(WRITTEN TASK):
Copy out the lines from the one with "Given: Click the" to the one with "Looking at the screenshot, I should 24,530.", renaming "info icon" to "help icon" and keeping everything else the same.

(DATA TO USE):
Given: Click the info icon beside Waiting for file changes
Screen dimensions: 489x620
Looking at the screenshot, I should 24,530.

---

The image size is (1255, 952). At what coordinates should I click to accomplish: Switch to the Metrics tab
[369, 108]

...

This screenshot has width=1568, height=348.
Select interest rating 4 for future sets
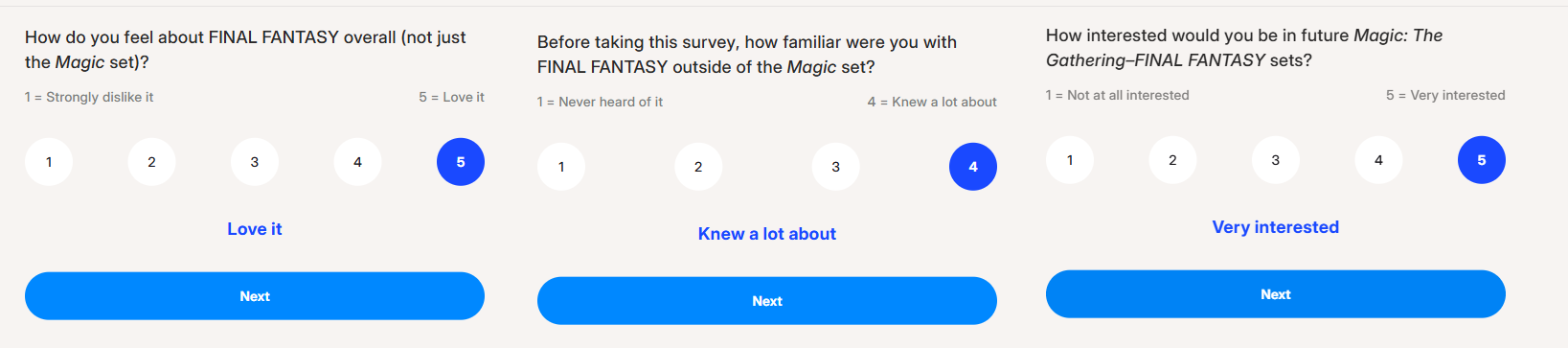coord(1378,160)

(REPLY):
Given: Click the help icon beside Waiting for file changes
Screen dimensions: 489x620
Looking at the screenshot, I should 24,530.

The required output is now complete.